:: DATA SECTION ::
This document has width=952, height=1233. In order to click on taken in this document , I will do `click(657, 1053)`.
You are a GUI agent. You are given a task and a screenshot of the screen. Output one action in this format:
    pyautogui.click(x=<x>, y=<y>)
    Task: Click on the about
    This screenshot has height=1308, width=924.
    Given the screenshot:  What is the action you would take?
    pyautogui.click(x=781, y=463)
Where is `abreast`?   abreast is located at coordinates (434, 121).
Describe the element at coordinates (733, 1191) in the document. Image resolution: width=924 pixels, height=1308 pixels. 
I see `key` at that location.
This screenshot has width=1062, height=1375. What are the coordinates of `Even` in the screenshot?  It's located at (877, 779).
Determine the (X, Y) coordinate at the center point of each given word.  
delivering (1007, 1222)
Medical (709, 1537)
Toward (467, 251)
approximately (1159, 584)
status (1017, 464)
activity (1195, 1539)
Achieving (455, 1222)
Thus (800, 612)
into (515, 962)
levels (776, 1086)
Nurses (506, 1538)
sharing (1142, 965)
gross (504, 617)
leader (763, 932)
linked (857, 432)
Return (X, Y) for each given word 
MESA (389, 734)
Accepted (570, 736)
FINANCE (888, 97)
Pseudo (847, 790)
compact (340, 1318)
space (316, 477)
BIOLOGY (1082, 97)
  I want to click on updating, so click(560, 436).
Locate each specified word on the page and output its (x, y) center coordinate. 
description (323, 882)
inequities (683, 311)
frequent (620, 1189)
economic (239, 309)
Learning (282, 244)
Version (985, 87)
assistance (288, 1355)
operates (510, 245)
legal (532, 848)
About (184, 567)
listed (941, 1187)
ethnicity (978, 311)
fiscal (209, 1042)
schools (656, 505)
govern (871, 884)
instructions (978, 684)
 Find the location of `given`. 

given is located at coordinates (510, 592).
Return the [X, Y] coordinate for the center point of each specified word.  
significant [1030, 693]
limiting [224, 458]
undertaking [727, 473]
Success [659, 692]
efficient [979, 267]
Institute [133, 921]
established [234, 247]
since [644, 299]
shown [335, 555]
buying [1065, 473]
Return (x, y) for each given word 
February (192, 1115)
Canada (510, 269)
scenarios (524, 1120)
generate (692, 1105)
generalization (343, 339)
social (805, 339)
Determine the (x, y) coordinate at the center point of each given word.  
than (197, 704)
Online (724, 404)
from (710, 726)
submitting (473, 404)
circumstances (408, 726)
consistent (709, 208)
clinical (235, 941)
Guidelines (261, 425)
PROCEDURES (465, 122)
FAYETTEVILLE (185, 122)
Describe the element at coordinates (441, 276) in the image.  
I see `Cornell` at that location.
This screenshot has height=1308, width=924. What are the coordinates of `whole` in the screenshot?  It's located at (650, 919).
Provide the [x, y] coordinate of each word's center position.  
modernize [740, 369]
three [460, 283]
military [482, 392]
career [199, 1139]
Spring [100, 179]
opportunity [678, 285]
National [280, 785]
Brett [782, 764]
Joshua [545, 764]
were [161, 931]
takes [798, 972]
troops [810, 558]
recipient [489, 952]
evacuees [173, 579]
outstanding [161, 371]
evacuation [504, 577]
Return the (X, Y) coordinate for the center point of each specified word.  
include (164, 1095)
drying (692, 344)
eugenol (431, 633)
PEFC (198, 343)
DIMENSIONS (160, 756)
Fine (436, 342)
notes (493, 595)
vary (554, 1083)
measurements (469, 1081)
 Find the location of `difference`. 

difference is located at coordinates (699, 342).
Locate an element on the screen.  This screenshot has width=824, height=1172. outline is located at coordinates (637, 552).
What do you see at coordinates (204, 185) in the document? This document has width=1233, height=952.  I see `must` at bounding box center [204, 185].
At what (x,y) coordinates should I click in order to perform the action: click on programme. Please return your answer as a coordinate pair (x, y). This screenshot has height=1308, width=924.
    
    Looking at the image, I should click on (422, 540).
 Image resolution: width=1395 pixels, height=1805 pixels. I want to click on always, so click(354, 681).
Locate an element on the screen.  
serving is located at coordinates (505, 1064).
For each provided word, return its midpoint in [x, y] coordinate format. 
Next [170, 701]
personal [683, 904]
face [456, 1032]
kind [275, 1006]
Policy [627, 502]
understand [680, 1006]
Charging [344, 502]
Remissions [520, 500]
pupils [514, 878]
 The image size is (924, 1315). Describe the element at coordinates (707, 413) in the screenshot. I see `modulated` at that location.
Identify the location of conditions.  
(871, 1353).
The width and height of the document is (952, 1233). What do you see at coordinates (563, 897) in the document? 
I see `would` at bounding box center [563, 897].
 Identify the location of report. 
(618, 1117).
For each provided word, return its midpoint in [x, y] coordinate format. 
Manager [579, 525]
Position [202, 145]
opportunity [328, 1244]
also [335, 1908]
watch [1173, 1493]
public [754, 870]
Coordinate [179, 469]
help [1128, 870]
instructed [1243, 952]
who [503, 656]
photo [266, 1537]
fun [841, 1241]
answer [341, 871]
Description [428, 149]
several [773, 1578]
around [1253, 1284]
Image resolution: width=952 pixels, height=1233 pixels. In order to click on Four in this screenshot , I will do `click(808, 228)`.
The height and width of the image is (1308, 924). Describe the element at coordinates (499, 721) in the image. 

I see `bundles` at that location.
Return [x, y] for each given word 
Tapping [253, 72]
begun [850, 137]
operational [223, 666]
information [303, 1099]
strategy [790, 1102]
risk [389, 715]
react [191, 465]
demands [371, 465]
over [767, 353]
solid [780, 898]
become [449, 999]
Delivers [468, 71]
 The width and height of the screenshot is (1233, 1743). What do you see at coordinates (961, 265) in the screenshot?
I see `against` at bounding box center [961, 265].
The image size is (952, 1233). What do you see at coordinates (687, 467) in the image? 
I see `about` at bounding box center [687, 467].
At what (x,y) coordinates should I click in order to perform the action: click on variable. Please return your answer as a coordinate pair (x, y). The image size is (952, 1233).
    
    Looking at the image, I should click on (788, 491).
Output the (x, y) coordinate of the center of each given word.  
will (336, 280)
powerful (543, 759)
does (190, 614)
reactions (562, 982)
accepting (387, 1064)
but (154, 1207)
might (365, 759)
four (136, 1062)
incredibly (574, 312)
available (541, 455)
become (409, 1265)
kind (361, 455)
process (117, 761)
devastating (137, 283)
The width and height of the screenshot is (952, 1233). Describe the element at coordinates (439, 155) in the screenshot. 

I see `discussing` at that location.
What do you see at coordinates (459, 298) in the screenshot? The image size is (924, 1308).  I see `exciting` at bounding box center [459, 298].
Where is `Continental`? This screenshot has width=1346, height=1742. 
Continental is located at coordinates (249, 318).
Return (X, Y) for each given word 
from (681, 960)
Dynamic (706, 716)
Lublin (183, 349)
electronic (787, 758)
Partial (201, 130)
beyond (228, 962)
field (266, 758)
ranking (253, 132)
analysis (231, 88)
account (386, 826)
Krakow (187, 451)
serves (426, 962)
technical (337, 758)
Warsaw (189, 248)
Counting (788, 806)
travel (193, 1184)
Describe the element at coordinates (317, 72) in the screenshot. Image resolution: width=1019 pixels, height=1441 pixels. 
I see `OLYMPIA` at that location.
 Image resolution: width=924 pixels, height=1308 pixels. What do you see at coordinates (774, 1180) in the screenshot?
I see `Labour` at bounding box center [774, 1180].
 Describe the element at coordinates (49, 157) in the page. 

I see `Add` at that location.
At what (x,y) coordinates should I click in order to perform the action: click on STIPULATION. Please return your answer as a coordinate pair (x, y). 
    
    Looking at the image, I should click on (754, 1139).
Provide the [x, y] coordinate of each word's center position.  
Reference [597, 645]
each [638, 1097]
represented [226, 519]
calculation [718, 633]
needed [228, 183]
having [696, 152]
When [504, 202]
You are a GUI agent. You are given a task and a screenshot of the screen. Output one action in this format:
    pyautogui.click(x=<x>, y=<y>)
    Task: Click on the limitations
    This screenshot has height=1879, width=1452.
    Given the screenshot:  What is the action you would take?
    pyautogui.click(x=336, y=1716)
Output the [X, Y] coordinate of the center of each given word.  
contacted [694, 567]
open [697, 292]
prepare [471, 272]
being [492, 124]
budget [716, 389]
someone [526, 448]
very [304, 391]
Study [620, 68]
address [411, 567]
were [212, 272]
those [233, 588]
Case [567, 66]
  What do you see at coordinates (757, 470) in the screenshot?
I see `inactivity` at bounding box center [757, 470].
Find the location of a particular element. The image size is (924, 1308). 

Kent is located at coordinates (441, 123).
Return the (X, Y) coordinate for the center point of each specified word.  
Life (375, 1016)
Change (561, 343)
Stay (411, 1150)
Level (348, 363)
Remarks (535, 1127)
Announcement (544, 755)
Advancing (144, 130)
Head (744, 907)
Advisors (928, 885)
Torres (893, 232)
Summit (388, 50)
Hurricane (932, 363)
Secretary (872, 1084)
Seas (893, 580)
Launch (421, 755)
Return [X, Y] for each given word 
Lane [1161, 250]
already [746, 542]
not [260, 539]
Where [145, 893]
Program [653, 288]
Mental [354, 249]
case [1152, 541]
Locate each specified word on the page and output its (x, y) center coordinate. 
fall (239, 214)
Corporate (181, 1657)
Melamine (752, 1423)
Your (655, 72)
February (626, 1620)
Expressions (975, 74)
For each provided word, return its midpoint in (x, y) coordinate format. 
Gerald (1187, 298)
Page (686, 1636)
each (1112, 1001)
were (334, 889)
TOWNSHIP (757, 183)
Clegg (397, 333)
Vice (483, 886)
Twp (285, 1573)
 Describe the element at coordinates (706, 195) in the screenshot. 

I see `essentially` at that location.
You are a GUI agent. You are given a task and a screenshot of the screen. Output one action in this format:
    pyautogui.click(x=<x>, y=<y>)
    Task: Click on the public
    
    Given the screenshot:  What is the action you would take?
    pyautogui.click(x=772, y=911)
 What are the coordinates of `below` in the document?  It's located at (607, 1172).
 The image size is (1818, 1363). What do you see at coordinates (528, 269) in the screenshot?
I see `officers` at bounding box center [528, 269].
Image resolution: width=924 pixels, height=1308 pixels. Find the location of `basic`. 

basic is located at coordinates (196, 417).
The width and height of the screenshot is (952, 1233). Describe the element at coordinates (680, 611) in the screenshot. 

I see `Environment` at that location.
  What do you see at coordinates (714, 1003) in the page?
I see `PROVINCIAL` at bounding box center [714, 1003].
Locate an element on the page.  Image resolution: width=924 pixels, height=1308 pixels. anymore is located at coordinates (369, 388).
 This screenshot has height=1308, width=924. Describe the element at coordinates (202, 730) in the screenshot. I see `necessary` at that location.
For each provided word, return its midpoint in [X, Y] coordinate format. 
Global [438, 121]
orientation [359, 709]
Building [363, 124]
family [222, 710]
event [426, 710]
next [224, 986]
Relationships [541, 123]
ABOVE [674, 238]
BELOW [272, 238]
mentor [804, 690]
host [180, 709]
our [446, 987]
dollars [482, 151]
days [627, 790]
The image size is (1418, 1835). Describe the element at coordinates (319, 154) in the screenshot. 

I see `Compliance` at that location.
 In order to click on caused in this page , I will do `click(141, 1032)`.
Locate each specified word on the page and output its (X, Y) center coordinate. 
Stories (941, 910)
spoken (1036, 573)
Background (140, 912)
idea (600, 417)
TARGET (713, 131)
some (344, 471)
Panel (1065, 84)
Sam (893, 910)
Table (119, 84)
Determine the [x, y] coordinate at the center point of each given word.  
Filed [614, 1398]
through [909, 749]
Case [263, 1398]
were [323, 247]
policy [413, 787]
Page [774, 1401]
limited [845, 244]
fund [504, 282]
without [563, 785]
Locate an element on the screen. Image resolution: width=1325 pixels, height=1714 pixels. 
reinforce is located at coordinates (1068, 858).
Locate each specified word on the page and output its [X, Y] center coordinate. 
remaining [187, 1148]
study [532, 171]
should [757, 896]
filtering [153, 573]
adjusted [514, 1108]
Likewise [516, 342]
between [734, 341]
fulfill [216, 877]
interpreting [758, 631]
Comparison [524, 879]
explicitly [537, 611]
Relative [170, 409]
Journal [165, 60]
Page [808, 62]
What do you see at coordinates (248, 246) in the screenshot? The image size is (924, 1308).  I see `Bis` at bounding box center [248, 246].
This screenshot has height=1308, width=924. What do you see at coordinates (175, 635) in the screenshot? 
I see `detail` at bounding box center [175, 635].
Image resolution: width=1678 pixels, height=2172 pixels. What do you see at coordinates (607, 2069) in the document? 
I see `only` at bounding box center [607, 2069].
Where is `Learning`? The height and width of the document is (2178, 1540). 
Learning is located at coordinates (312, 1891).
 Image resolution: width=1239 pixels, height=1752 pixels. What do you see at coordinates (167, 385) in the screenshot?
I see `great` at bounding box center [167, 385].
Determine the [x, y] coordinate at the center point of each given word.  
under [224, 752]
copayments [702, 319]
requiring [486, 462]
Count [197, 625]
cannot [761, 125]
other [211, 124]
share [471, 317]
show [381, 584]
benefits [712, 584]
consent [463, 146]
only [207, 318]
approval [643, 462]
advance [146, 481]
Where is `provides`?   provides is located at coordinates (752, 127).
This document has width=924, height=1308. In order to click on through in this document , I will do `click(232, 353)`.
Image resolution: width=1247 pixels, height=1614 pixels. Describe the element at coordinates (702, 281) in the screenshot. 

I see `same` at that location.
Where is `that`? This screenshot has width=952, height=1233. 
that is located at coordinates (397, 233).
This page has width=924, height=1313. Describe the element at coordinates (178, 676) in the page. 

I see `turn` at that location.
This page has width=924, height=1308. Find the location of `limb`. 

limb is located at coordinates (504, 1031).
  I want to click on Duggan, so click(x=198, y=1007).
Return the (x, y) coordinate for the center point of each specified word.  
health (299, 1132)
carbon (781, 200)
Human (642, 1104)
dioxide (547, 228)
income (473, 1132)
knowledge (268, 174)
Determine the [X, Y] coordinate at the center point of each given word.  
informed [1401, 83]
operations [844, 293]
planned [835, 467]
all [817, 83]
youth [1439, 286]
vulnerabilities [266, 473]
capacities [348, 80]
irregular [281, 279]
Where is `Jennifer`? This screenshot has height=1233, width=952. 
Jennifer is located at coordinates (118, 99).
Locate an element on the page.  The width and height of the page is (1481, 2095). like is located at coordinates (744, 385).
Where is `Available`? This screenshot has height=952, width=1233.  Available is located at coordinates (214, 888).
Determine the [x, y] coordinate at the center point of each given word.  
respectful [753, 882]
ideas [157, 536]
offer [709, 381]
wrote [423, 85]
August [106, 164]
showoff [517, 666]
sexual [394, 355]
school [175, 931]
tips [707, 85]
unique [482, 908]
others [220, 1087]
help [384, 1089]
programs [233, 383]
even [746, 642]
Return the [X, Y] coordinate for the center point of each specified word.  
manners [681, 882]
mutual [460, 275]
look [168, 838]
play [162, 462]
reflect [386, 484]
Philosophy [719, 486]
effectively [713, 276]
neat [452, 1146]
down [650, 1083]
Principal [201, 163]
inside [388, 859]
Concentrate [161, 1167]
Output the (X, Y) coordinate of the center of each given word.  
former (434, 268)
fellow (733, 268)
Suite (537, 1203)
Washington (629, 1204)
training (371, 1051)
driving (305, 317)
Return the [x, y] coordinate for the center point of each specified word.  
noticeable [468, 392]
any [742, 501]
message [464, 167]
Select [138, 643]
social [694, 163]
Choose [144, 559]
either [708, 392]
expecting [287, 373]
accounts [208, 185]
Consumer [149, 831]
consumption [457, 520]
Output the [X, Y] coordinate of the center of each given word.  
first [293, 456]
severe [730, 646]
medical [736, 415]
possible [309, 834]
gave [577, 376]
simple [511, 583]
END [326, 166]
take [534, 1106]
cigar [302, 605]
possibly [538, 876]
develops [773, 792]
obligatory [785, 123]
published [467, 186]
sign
:::
REQUIRED TASK - Please reproduce word for word the part of the material above that opens with the line containing "play [162, 462]" and runs through the last line of the material.

EXPECTED ANSWER -
play [162, 462]
reflect [386, 484]
Philosophy [719, 486]
effectively [713, 276]
neat [452, 1146]
down [650, 1083]
Principal [201, 163]
inside [388, 859]
Concentrate [161, 1167]
Output the (X, Y) coordinate of the center of each given word.  
former (434, 268)
fellow (733, 268)
Suite (537, 1203)
Washington (629, 1204)
training (371, 1051)
driving (305, 317)
Return the [x, y] coordinate for the center point of each specified word.  
noticeable [468, 392]
any [742, 501]
message [464, 167]
Select [138, 643]
social [694, 163]
Choose [144, 559]
either [708, 392]
expecting [287, 373]
accounts [208, 185]
Consumer [149, 831]
consumption [457, 520]
Output the [X, Y] coordinate of the center of each given word.  
first [293, 456]
severe [730, 646]
medical [736, 415]
possible [309, 834]
gave [577, 376]
simple [511, 583]
END [326, 166]
take [534, 1106]
cigar [302, 605]
possibly [538, 876]
develops [773, 792]
obligatory [785, 123]
published [467, 186]
sign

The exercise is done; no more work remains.